* Instructions for the task: Below are the records; give again exactly the line with "Viewport: 1268px width, 865px height.", the line with "Given: Select the 6. Tear File folder name", and each line that lies between them, and nothing besides.

::: Supplied material :::

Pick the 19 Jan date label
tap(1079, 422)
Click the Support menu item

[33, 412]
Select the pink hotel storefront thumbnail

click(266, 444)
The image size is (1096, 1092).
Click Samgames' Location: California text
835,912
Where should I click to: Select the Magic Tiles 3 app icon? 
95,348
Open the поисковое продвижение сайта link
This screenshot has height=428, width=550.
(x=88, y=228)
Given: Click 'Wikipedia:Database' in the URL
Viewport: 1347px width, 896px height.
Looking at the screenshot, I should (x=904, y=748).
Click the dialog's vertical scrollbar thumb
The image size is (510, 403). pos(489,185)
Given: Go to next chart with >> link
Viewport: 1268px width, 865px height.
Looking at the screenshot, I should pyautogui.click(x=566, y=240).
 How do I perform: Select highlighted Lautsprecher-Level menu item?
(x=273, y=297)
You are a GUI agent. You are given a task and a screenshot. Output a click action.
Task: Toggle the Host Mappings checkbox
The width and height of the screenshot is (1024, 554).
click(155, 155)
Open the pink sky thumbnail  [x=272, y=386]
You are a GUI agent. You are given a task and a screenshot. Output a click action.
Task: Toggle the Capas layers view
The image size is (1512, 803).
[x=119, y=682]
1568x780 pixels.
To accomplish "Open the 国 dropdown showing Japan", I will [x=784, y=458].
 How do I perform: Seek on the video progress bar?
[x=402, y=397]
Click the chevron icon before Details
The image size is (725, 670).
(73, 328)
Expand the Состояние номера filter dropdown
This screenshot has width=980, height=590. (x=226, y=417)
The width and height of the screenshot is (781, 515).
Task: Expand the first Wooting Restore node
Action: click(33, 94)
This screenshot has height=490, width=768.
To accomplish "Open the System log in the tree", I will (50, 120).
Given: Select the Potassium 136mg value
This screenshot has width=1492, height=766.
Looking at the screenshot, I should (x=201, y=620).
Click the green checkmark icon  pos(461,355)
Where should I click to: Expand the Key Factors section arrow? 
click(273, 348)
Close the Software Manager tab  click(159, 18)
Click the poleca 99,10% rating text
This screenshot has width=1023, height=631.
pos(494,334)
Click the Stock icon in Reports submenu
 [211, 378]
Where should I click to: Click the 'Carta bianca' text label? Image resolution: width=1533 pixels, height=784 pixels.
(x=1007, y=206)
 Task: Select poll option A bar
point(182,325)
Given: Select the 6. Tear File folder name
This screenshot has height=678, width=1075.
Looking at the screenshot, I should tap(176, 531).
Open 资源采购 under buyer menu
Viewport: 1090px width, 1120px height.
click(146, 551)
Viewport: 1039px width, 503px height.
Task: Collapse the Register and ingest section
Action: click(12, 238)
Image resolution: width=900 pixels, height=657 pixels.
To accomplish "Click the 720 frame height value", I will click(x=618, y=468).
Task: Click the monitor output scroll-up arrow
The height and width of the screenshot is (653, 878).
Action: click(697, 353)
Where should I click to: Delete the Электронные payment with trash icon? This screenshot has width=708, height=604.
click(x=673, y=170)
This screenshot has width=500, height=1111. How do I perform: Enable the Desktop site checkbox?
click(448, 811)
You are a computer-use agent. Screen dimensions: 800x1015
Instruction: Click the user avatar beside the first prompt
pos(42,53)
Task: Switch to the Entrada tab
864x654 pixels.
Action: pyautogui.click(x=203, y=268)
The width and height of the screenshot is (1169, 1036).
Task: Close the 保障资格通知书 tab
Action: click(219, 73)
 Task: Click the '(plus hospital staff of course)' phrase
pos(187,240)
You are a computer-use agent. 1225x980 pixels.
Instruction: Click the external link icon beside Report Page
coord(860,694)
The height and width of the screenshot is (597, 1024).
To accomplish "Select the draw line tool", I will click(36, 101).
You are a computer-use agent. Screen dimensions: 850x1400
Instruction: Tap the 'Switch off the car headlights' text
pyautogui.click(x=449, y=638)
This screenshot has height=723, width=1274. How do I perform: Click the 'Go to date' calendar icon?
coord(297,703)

:::

* Task output:
Viewport: 1268px width, 865px height.
Looking at the screenshot, I should pyautogui.click(x=566, y=240).
 How do I perform: Select highlighted Lautsprecher-Level menu item?
(x=273, y=297)
You are a GUI agent. You are given a task and a screenshot. Output a click action.
Task: Toggle the Host Mappings checkbox
The width and height of the screenshot is (1024, 554).
click(155, 155)
Open the pink sky thumbnail  [x=272, y=386]
You are a GUI agent. You are given a task and a screenshot. Output a click action.
Task: Toggle the Capas layers view
The image size is (1512, 803).
[x=119, y=682]
1568x780 pixels.
To accomplish "Open the 国 dropdown showing Japan", I will [x=784, y=458].
 How do I perform: Seek on the video progress bar?
[x=402, y=397]
Click the chevron icon before Details
The image size is (725, 670).
(73, 328)
Expand the Состояние номера filter dropdown
This screenshot has width=980, height=590. (x=226, y=417)
The width and height of the screenshot is (781, 515).
Task: Expand the first Wooting Restore node
Action: click(33, 94)
This screenshot has height=490, width=768.
To accomplish "Open the System log in the tree", I will (50, 120).
Given: Select the Potassium 136mg value
This screenshot has width=1492, height=766.
Looking at the screenshot, I should (x=201, y=620).
Click the green checkmark icon  pos(461,355)
Where should I click to: Expand the Key Factors section arrow? 
click(273, 348)
Close the Software Manager tab  click(159, 18)
Click the poleca 99,10% rating text
This screenshot has width=1023, height=631.
pos(494,334)
Click the Stock icon in Reports submenu
 [211, 378]
Where should I click to: Click the 'Carta bianca' text label? Image resolution: width=1533 pixels, height=784 pixels.
(x=1007, y=206)
 Task: Select poll option A bar
point(182,325)
Given: Select the 6. Tear File folder name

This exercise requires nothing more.